NTT DATA CORPORATION started to develop this Disaster Countermeasure System using QZS. This project is called "Red Rescue" (Real‐time Disaster Response using Small ‐ Capacity Data from the Universe). ALPS Group3 also developed this system by using the ALPS tool method.
One of the biggest advantages of this system is that users get the disaster information in real time. The Real-Time idea came from system robustness through the location-based information. We interviewed the people in charge of disaster control in the local government. As a result, Group3 understood that local governments obtain the latest information from their own connections, but they do not know how to share the information with all stakeholders like victims, police, and rescue teams, so there is no unified system in an emergency. A user who needs the latest information has to find his or her own connection to carry out a mission. From its research, Group3 understood that a new system needs the information integration tool, which corrects the hazard map and delivers the latest disaster news to one place, so that all stakeholders can utilize the disaster information anywhere and anytime. We called the solution an Integration Platform., and we confirmed that its development can best be accomplished by using Engineering Matrix, QFD I and II, and Cost/Worth Analysis. The Integration Platform defines the common specifications needed to manage the information, so that a user can use or see the information without having any special knowledge.

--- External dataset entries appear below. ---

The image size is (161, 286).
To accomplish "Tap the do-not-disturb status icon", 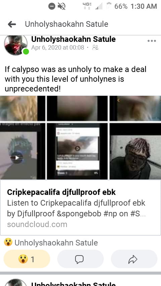I will (x=52, y=7).
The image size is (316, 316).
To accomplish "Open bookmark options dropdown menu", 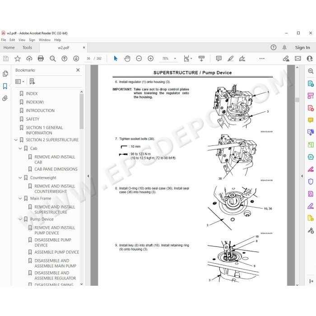I will (20, 81).
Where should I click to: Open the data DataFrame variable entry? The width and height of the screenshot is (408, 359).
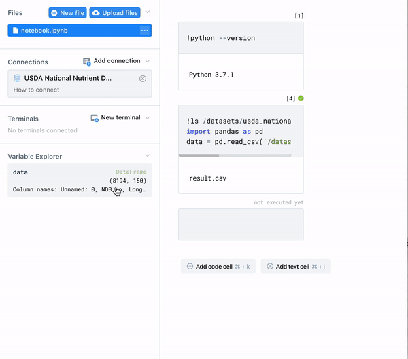[x=80, y=181]
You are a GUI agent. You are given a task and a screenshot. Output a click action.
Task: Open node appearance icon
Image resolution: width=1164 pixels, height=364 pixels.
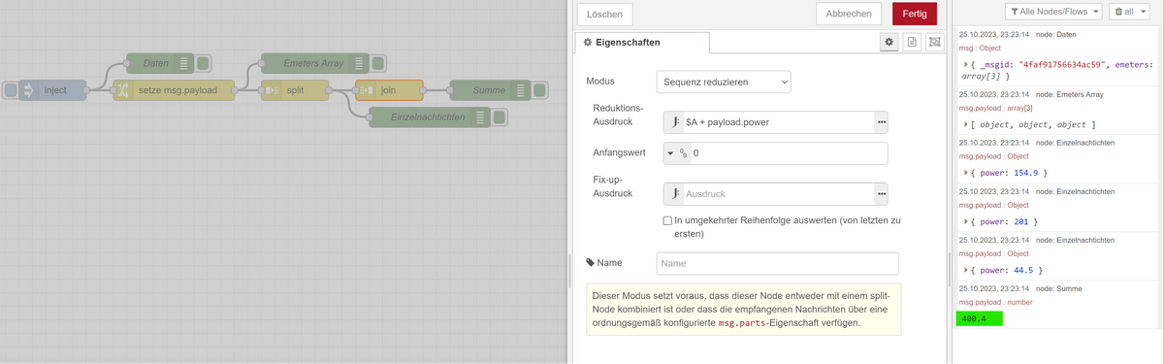[934, 42]
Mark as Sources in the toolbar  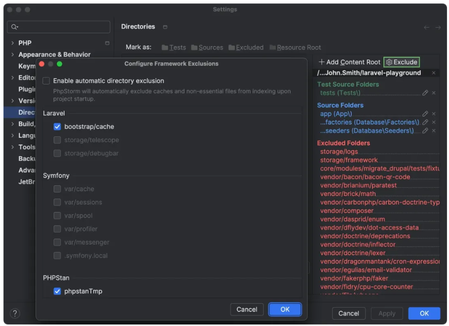tap(207, 48)
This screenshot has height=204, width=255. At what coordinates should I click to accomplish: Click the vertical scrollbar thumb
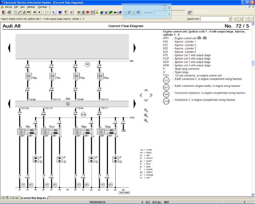[x=253, y=63]
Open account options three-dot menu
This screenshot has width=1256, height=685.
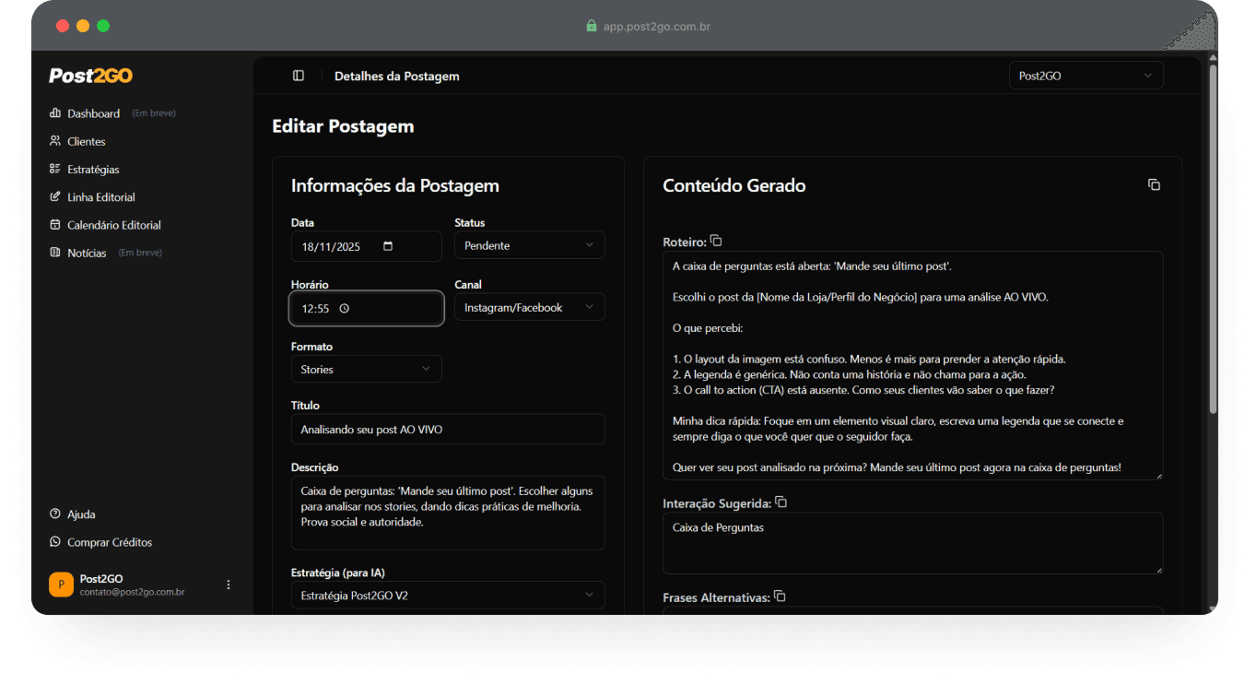229,585
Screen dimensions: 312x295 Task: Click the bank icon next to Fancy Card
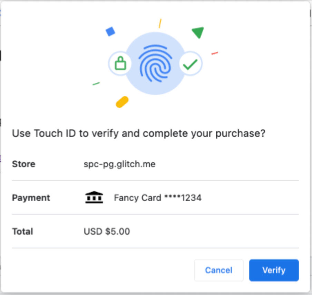click(x=94, y=197)
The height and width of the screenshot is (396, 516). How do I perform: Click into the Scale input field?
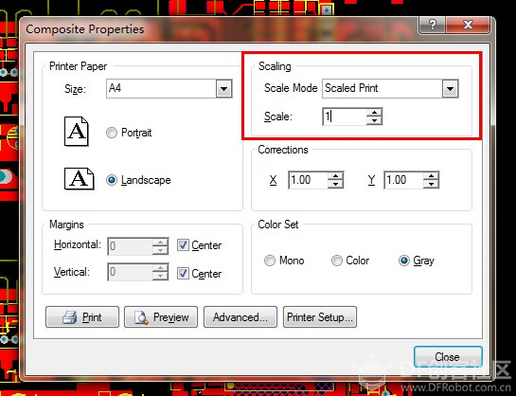pos(345,117)
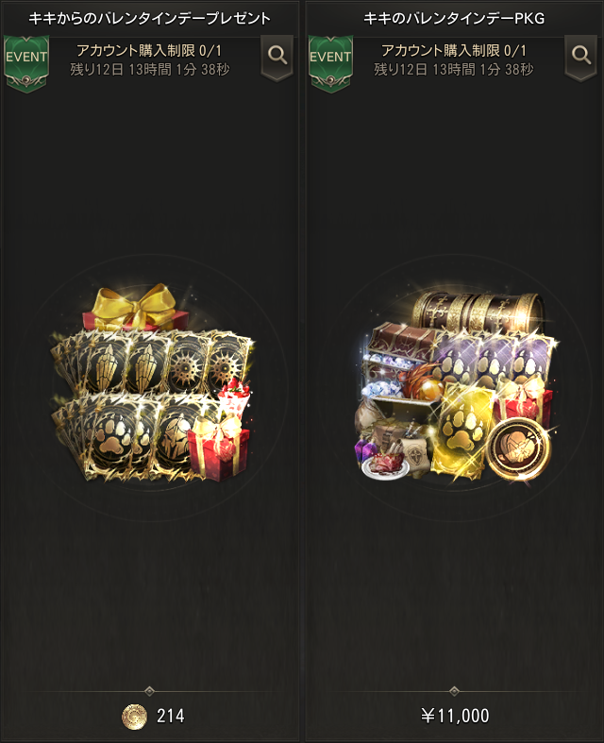
Task: Click the ornate golden treasure chest
Action: [478, 312]
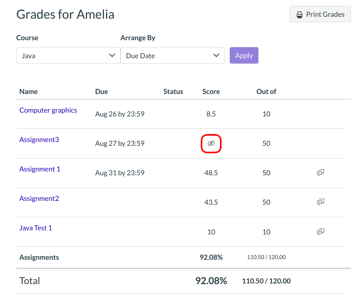Click the printer icon in Print Grades
Viewport: 361px width, 298px height.
coord(299,15)

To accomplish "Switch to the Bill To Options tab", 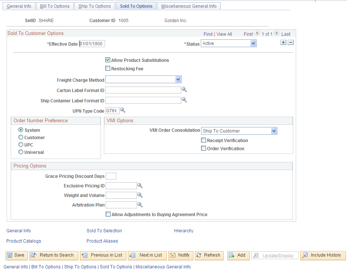I will [x=55, y=6].
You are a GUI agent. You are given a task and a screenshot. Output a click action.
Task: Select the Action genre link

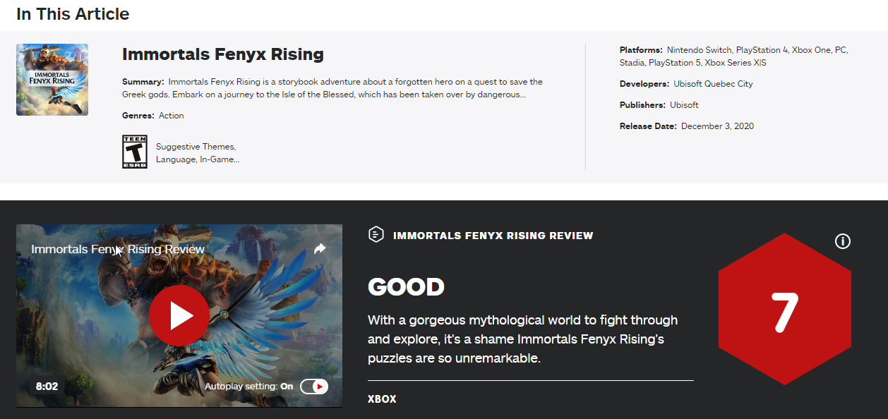point(172,116)
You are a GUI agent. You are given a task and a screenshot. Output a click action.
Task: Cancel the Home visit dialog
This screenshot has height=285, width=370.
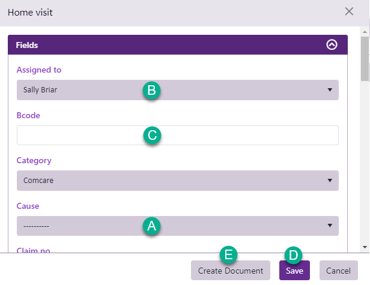click(x=339, y=271)
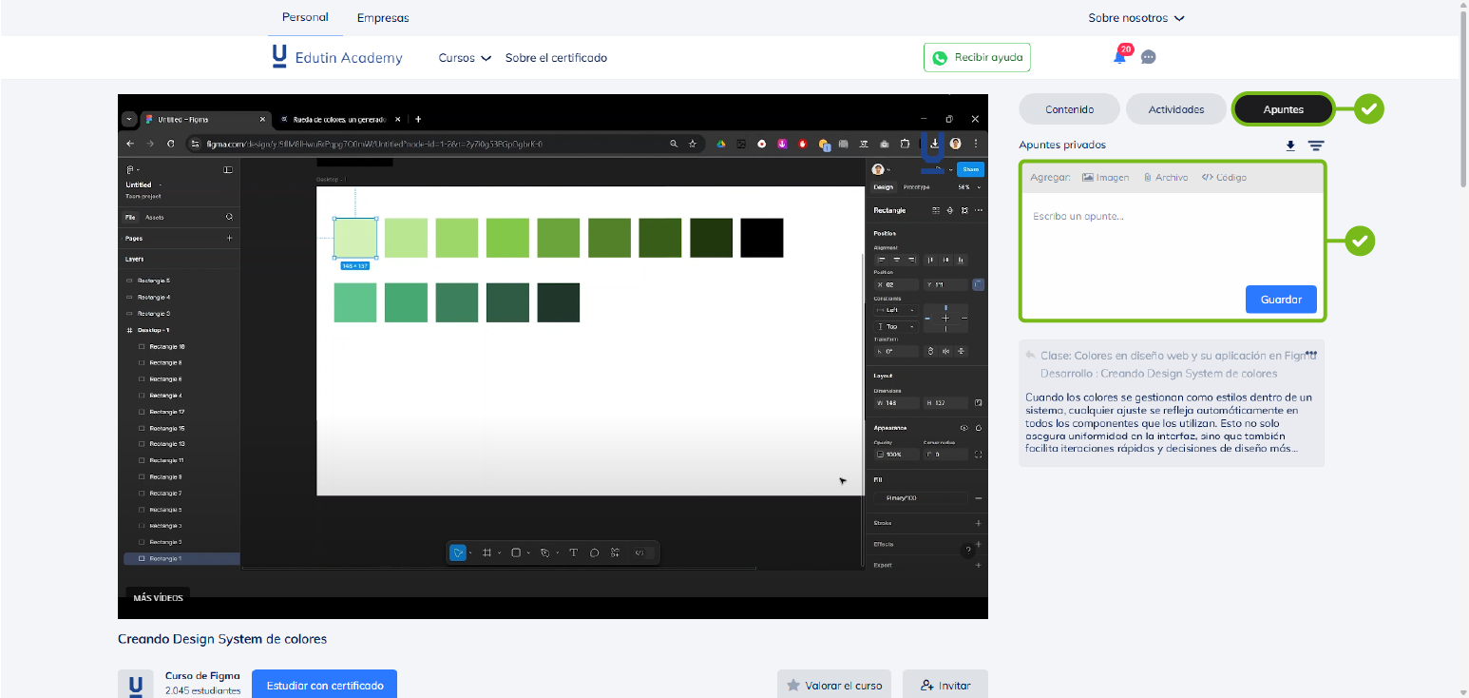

From this system, a user can get real-time disaster information with a combination of current locations. The system also provides a structure for decision making. This is Red Rescue's strength.
This report contains an analysis of the project's present state and information about the design of the integration platform and the development of a prototype and system design validation. As our ALPS project, Group3 propose the present state report and interview result. Group3 designed the integration platform's required functions. The system business plan was initially so high in cost that no investment returns would be realized until the third year after starting system. Since QZS can send short messages to many devices, the system can provide emergency escape information to a specific user. There is a possibility that the system can be broadened in the future.
This document explains the solutions provided by the Red Rescue system. Each ALPS method follows our idea's availability and possibility. And we tried to develop one of the parts in system.